## AIM OF THE TASK
Can you put the lines of the listing below, from the one containing "The width and height of the screenshot is (942, 404)." through the end of the listing, into a JSON list of strings with one string per line and blank lines left out?

## SUPPLIED RECORDS
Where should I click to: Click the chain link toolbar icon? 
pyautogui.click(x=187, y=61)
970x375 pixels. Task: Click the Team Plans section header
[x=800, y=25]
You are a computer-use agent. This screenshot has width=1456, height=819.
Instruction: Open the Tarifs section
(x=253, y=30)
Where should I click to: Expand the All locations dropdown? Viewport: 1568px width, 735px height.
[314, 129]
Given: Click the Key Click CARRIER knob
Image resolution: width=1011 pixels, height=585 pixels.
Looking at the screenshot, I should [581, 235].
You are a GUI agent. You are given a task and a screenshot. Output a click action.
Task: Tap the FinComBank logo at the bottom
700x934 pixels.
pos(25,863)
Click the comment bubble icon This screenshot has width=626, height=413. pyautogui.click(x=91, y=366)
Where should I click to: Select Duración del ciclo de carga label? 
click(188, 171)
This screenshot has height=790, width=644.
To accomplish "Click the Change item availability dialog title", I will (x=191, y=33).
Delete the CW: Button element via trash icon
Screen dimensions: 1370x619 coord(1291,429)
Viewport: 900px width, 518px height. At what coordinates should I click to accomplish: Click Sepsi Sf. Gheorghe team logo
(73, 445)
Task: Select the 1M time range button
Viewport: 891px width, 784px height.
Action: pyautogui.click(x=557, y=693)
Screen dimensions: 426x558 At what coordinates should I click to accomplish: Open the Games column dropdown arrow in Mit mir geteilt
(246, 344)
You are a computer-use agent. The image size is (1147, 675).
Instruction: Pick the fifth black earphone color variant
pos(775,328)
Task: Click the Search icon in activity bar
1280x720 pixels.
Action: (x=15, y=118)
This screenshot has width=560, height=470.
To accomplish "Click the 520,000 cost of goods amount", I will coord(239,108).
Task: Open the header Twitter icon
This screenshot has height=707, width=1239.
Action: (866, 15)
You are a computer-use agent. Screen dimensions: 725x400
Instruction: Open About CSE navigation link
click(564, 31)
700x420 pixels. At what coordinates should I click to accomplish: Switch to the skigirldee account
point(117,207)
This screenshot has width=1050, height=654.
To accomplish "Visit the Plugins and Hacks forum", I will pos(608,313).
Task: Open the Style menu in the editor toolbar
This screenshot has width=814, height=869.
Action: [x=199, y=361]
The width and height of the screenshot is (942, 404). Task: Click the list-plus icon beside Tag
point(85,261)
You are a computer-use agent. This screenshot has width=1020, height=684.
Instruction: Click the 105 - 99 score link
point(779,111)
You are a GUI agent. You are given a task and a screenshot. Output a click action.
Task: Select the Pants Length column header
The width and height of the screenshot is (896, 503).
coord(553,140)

## COMPLETE OUTPUT
[
  "The width and height of the screenshot is (942, 404). Task: Click the list-plus icon beside Tag",
  "point(85,261)",
  "You are a computer-use agent. This screenshot has width=1020, height=684.",
  "Instruction: Click the 105 - 99 score link",
  "point(779,111)",
  "You are a GUI agent. You are given a task and a screenshot. Output a click action.",
  "Task: Select the Pants Length column header",
  "The width and height of the screenshot is (896, 503).",
  "coord(553,140)"
]